-- START OF GIVEN DATA --

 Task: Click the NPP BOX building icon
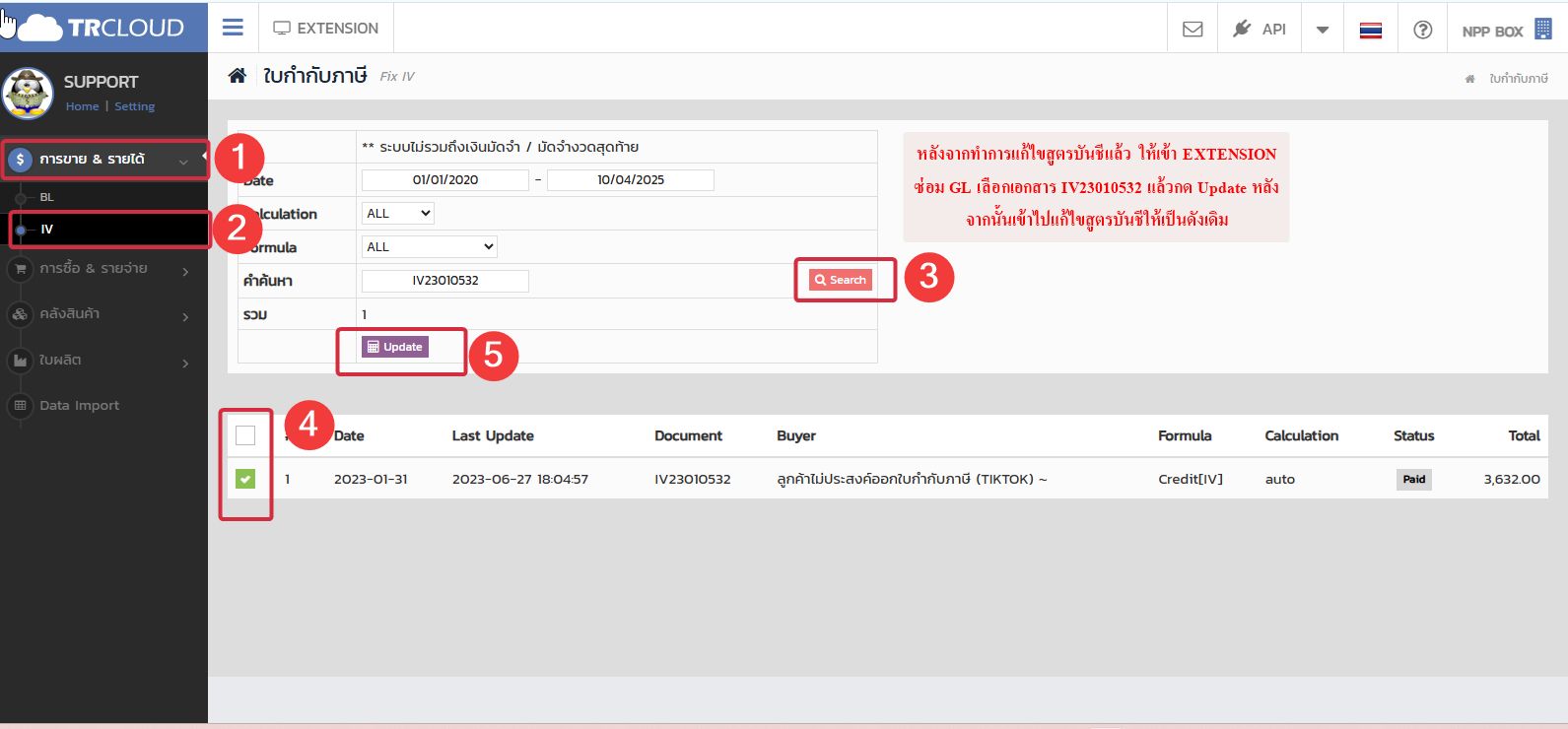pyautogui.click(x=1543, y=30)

-- END OF GIVEN DATA --
-- START OF GIVEN DATA --

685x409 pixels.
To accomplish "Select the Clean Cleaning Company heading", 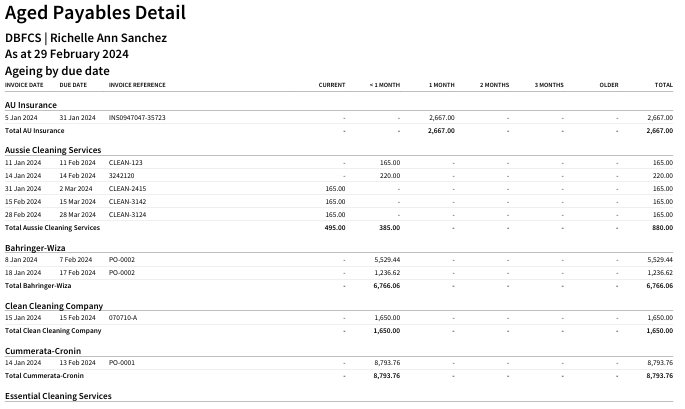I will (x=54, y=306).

-- END OF GIVEN DATA --
-- START OF GIVEN DATA --

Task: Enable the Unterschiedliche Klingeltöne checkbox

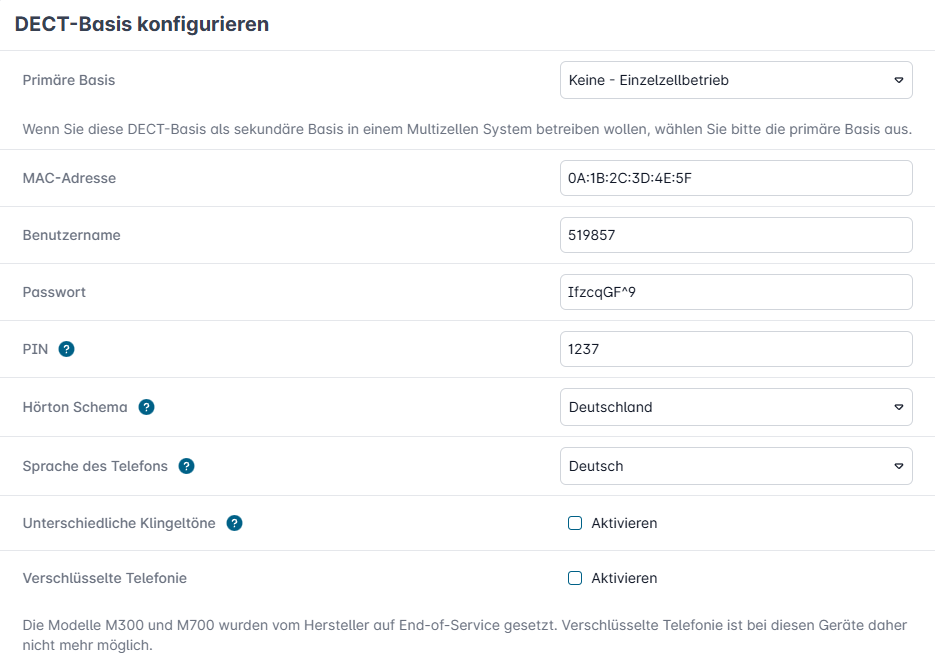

-- END OF GIVEN DATA --

• JOB: Return every line of the data that contains the string "Task", matching case exactly.

• EXERCISE RESPONSE:
 Task: Click the NPP BOX building icon
Task: Enable the Unterschiedliche Klingeltöne checkbox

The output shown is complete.